August 26, 2024 — Haotian Teng has successfully defended his Ph.D. dissertation. Teng was co-advised by Carl Kingsford and Ziv Bar-Joseph. Congratulations Dr. Teng!
Many fundamental biological tasks require unsupervised learning where groundtruth labels are unavailable, but shallow unsupervised machine learning methods have poor performance on these tasks due to the complexity of the problem. With their strong representation power, deep learning models have been widely applied to solve challenging tasks; however, they usually require large amounts of labeled data.
To take advantage of the strong representation power of deep learning while applying it to unsupervised tasks, we developed several hybrid models that combine deep neural networks and unsupervised machine learning models. We used these models to improve performance on unsupervised biological tasks, including cell type clustering, basecalling, and molecular docking, demonstrating how a hybrid model can be used in solving spatial tasks (cell-type clustering), temporal tasks (basecalling), and spatial-temporal tasks (molecular docking).
First, we present an unsupervised cell type clustering model for recently developed single-molecule, spatially resolved transcriptomics data, where a deep neural network (NN) encoder is used to generate low-dimensional, Gaussian-distributed gene embeddings, which are then combined with spatial relationships using a Gaussian-Multinomial Mixture Model developed by us to predict cell type clustering.
The second problem we try to tackle is to call m6A methylated bases in RNA generated from long-read sequencing. m6A modification plays essential roles in regulating gene expression, but an efficient way to detect it systemically is lacking. The long-read sequencing from Oxford Nanopore Technologies has been shown to be sensitive to post-transcriptional modification, but an m6A sensitive basecaller for directly detecting this subtle sequencing signal has not yet been developed. We used a CNN-RNN (Convolutional-Recurrent Neural network) model previously developed by us for canonical basecalling to train a Non-homogeneous HMM (NHMM) where its transition matrix is conditioned on the deep NN output. Using the hybrid synthetically m6A methylation data sampled from the NHMM, we were able to train a NN basecaller to call m6A base. We applied our method to call the methylome in Yeast and Human RNA without the need for knock-out comparison data.
For the third application, we developed a deep generative model with a SE(3)-equivariant diffusion transformer to address pocket-based molecular docking, where the 3D structure of the ligand is to be predicted given the protein pocket. We applied our model to a virtual screening task to select effective JAK2 inhibitors, identifying 13 candidate compounds with high affinity scores confirmed by wet lab assays from a total of 9,137 drugs, two of which are new molecules that have never been reported before.

_THINGS TO DO:_
(a) Decide whether each statement agrees with the dissertation announcement: (i) Teng was co-advised by Carl Kingsford and Ziv Bar-Joseph; (ii) the m6A method needed knock-out comparison data to call the methylome; (iii) the virtual screening found 13 candidate compounds out of 9,137 drugs. Answer yes or no for each and quote the words that settle it.
(b) Summarize the dissertation announcement in two sentences.
(c) Print everything in the dissertation announcement from "Many fundamental biological" down to "of labeled data.".

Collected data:

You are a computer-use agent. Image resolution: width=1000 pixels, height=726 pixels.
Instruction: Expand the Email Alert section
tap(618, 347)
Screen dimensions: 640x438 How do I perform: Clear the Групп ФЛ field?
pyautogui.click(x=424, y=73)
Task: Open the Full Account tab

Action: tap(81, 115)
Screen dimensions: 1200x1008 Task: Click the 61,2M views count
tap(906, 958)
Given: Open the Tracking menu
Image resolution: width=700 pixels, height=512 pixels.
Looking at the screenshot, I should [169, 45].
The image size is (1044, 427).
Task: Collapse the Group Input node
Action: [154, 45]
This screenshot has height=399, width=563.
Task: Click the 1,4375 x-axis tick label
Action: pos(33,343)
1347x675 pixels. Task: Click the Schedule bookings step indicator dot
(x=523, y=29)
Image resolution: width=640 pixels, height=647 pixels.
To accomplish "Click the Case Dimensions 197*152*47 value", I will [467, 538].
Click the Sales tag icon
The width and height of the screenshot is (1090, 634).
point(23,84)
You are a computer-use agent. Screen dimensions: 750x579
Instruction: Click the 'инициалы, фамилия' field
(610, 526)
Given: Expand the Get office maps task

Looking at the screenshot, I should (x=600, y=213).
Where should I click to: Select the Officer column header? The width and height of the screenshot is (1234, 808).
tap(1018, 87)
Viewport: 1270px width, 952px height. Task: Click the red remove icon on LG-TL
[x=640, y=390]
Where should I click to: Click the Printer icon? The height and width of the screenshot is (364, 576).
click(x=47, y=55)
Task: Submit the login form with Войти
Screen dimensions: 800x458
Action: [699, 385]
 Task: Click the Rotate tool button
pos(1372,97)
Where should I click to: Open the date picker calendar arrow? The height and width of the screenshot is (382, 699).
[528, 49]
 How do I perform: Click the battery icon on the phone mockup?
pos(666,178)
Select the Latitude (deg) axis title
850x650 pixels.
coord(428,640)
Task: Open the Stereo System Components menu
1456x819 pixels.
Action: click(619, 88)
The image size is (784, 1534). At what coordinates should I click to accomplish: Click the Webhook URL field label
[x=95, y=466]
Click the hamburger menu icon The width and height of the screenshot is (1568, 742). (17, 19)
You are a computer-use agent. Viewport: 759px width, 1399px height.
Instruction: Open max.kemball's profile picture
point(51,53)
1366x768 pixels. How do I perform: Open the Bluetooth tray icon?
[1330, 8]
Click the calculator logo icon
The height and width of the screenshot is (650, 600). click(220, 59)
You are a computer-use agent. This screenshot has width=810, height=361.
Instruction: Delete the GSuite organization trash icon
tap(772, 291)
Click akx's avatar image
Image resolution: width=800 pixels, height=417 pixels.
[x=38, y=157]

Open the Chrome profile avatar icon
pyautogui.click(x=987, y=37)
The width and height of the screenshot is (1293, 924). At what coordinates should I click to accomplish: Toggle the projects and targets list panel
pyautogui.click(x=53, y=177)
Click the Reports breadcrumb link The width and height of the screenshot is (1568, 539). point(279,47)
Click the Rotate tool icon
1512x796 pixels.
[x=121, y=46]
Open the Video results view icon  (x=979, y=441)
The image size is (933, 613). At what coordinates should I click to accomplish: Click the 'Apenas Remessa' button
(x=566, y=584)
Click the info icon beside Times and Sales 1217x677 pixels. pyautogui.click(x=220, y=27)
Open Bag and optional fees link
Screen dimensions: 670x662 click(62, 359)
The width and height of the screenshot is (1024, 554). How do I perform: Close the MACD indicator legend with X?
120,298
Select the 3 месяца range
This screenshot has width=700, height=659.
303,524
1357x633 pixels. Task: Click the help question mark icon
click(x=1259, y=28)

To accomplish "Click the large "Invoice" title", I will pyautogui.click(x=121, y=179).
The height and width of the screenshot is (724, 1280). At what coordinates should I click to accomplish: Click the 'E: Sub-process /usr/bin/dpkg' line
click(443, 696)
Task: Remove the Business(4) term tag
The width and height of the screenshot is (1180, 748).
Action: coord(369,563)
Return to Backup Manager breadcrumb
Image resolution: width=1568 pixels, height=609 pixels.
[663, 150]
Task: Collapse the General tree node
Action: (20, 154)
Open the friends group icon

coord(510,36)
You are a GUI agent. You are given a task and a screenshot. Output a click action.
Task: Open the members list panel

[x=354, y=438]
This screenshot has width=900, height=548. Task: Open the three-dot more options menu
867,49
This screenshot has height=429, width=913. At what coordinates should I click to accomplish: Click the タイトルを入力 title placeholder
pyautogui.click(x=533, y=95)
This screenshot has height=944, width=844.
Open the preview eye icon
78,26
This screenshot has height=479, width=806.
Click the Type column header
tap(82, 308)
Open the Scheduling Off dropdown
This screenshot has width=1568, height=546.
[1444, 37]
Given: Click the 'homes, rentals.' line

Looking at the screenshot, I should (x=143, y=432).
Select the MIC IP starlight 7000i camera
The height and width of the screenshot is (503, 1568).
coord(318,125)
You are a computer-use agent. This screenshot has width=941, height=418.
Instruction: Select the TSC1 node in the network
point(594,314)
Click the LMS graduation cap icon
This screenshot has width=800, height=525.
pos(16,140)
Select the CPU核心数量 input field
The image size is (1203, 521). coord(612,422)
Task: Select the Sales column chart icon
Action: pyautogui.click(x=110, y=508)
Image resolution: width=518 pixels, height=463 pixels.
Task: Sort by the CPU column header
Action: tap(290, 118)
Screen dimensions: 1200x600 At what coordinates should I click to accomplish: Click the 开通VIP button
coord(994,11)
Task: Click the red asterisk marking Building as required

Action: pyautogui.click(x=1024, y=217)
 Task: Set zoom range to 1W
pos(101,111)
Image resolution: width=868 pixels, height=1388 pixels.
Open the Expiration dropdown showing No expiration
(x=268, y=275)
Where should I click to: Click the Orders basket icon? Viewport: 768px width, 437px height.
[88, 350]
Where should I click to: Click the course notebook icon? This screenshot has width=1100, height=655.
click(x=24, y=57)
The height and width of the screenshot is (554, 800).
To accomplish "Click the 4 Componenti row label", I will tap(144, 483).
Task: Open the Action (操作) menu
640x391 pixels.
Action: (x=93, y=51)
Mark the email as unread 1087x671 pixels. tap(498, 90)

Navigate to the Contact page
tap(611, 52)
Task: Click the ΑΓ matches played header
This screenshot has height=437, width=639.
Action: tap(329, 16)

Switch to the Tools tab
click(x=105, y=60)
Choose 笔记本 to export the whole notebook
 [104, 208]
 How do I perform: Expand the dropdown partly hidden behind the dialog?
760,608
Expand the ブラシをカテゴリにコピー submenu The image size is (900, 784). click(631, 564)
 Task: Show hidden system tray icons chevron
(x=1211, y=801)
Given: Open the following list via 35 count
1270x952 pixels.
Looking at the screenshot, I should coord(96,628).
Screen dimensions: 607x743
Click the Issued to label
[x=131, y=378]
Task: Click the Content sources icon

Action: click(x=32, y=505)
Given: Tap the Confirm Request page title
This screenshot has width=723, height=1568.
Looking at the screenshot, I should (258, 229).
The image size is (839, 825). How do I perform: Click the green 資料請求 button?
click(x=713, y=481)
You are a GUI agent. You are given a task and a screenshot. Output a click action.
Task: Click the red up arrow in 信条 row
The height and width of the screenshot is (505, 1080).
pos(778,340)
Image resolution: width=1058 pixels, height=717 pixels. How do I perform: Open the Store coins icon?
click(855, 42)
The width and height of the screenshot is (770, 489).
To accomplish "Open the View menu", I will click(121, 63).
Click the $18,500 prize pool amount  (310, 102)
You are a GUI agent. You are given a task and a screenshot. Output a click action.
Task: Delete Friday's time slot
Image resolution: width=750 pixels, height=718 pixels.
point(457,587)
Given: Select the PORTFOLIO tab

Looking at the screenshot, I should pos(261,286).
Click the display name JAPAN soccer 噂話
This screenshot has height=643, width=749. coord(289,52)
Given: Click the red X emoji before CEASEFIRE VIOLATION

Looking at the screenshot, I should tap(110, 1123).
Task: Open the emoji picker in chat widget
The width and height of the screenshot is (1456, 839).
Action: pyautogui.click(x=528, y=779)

_ANSWER LIST:_
(a)
(i) Yes: "Teng was co-advised by Carl Kingsford and Ziv Bar-Joseph."
(ii) No: "We applied our method to call the methylome in Yeast and Human RNA without the need for knock-out comparison data."
(iii) Yes: "identifying 13 candidate compounds with high affinity scores confirmed by wet lab assays from a total of 9,137 drugs"

(b) Haotian Teng defended a Ph.D. dissertation that developed hybrid models combining deep neural networks with unsupervised machine learning models for biological tasks where groundtruth labels are unavailable. The models were applied to cell type clustering in spatially resolved transcriptomics data, to calling m6A methylated bases in RNA from long-read sequencing, and to pocket-based molecular docking, which was used in a virtual screening for JAK2 inhibitors.

(c)
Many fundamental biological tasks require unsupervised learning where groundtruth labels are unavailable, but shallow unsupervised machine learning methods have poor performance on these tasks due to the complexity of the problem. With their strong representation power, deep learning models have been widely applied to solve challenging tasks; however, they usually require large amounts of labeled data.